A baby sharing food with Amma

This year, beginning in Seattle and continuing in San Ramon, Amma has added something new after the retreat meditation. When Swamiji introduced it in LA, there was immediate spontaneous applause. “Amma has consented,” he said, “to answer your questions for the next half hour.” Hands immediately shot into the air, and half an hour was not enough. Numerous hands were still being raised after half an hour, but Amma looked ruefully at the disappointed questioners, apologizing with Her gestures for having to stop.

But She did have to, -for dinner was ready to be served in the adjoining building, so She led everyone there and, Herself, handed each person a plateful of food.

After all are served, Amma sits, not to eat much, but to feed many: all the littlest children. In the early days, She would sit at “the children’s table” and reach out to each child to feed him or her a bite of food. As the retreat crowds have continued to grow, it has become necessary to have three or four large tables for children, and the little ones now have to queue up to come near Amma for a bite of papadam (a crispy Indian snack bread).

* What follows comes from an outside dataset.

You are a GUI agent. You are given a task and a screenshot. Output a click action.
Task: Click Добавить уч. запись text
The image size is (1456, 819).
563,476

Now and then a somewhat larger child will come forward; just occasionally Amma is “tricked” into feeding some such twenty or thirty-year-old big child! But mostly it is the really young ones who come to Her, and She holds out a piece of snack, sometimes popping it into the expectantly opened mouth, and at other times starting to pop it in and then suddenly drawing it back-a teasing that may confuse the child for a moment, while it makes the spectators laugh. At most such meals, someone will place a very small baby on Amma’s lap, and She will cuddle and feed it, or, as with one baby in LA, let it feed Her!

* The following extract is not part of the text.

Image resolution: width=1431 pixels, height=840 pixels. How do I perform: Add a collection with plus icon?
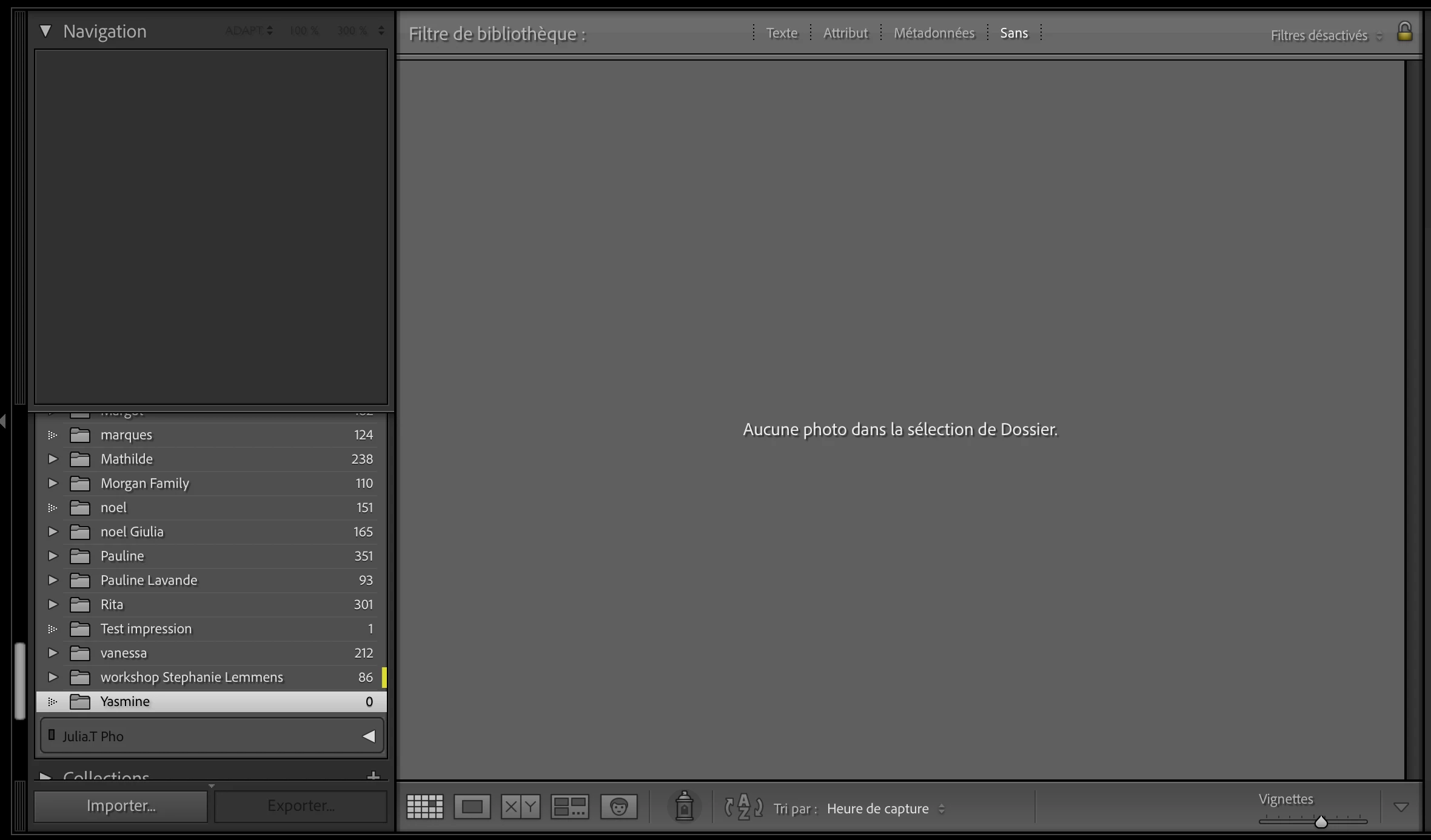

The darshan program on the second evening is the chance for local devotees to offer entertainment: dances, plays, and musical presentations. In San Ramon, for example, Amma sat giving darshan, as usual, and the shows were presented on the stage behind Her. Now and then, She would turn to watch, to point and perhaps laugh, or clap. Suddenly there was a most unusual spectacle behind Her: four teenage boys strutted out onto the stage and began what can only be called an Ammatised version of a Hindi film song-and-dance piece.

The words had been changed to “Give me darshan, Amma…” but the music and steps were borrowed from-or at any rate inspired by a scene in a popular film. Cheers and laughter greeted the energetic performance, and Amma found it hard to keep from turning right around for the spectacle!

Amma walking by

On the third day of a retreat, Amma offers darshan for all registrants in the morning-and again, if they wish (and of course most do) that night at Devi Bhava. The morning program needs to move on quickly, but still Amma finds time for last minute encouragements, or jokes, or consolations-whatever it is Her children are seeking when they come to Her. By two in the afternoon, She tries to leave the hall so that it can be set up for the evening puja and all-night Devi Bhava, both of which are public programmes. So, really, the retreat is over-only to be crowned by a final darshan with Amma in the mood of the Divine Mother

And what happens when the retreat and Devi Bhava are truly finished? Amma and Her tour group-ashramites, staff, and volunteers (and in fact many devotees who simply want more!) head for the next city. Some fly; many drive. En route from LA to Santa Fe yesterday, there was a sense of the community not entirely breaking up as travellers still in white (perhaps a bit crumpled and flower-stained by now) discovered each other at gas stations and rest stops along Interstate 10 or 40, or ran into each other at baggage claim in the Albuquerque airport, ready for the last short leg of this week’s trip, up into the mountains of New Mexico.